• How accountability interacts with assessments

  • How teachers conduct and use classroom assessment

  • How states and districts use assessments for accountability

  • How assessments influence postsecondary education choices



The pervasiveness, political importance, and potential influence of assessment on student learning make it a potent tool for change. Compared to other vehicles for change, such as long-term professional development, assessment is an attractive strategy to policy makers, since tests are relatively inexpensive to construct and administer. Moreover, assessment can be externally mandated and implemented rapidly, yielding visible results (Linn, 2000).

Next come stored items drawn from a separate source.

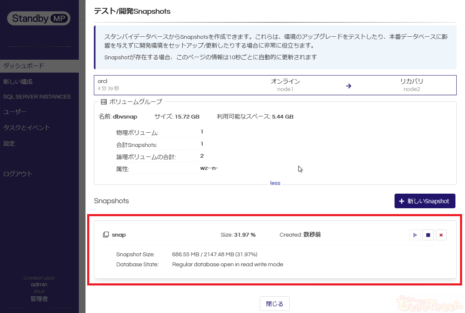Open 設定 from the sidebar
Screen dimensions: 465x313
(9, 144)
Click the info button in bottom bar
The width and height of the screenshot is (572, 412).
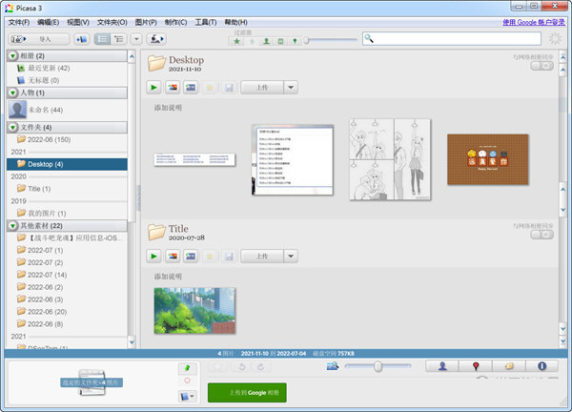point(541,366)
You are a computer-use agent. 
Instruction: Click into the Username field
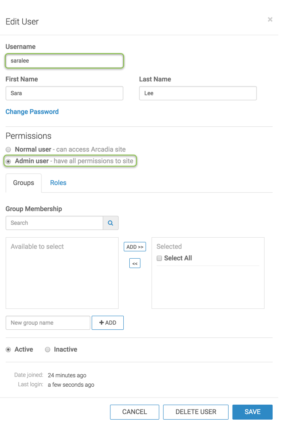(x=64, y=61)
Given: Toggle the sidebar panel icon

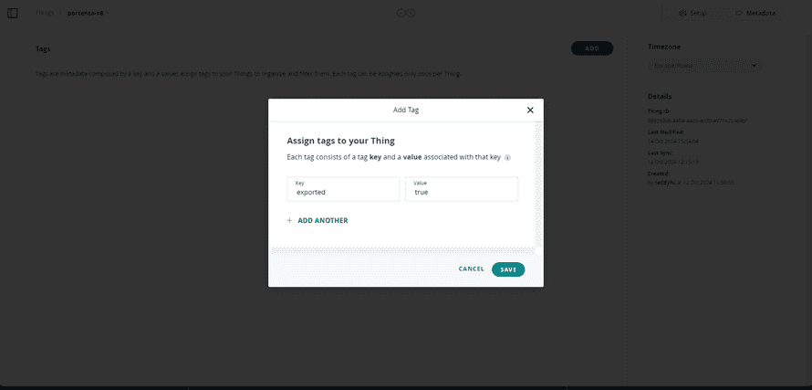Looking at the screenshot, I should point(13,13).
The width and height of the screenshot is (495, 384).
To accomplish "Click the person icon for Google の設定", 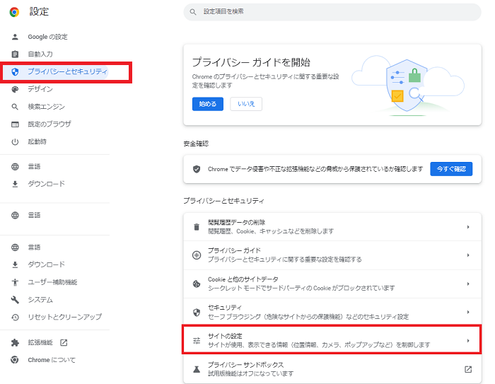I will pyautogui.click(x=15, y=37).
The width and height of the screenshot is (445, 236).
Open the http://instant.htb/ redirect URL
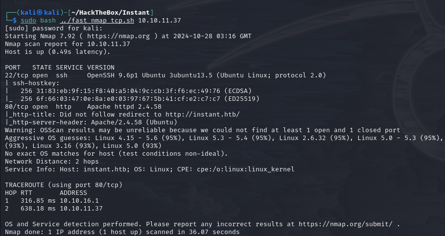click(203, 115)
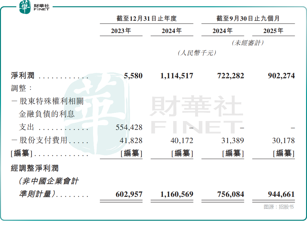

As the standards movement extended beyond standards designed by the educational community for use by educators to a vehicle for motivating school change, states began designing assessments to measure student learning against those standards. Other policies also contributed to the increased role of assessment. For example, Title I of Improving America’s Schools Act of 1994 (PL 103–382 108) and the Individuals with Disabilities Education Act Amendments of 1997 (PL 105–17 111) require that states develop high-quality assessments to measure performance on high standards for all students, including those with disabilities. In addition, states participating in the second Education Summit in Palisades, New York, in March 1996 agreed to establish clear academic standards for student achievement in core subject areas and to assist schools in accurately measuring student progress toward reaching these standards (National Education Goals Panel, 1996).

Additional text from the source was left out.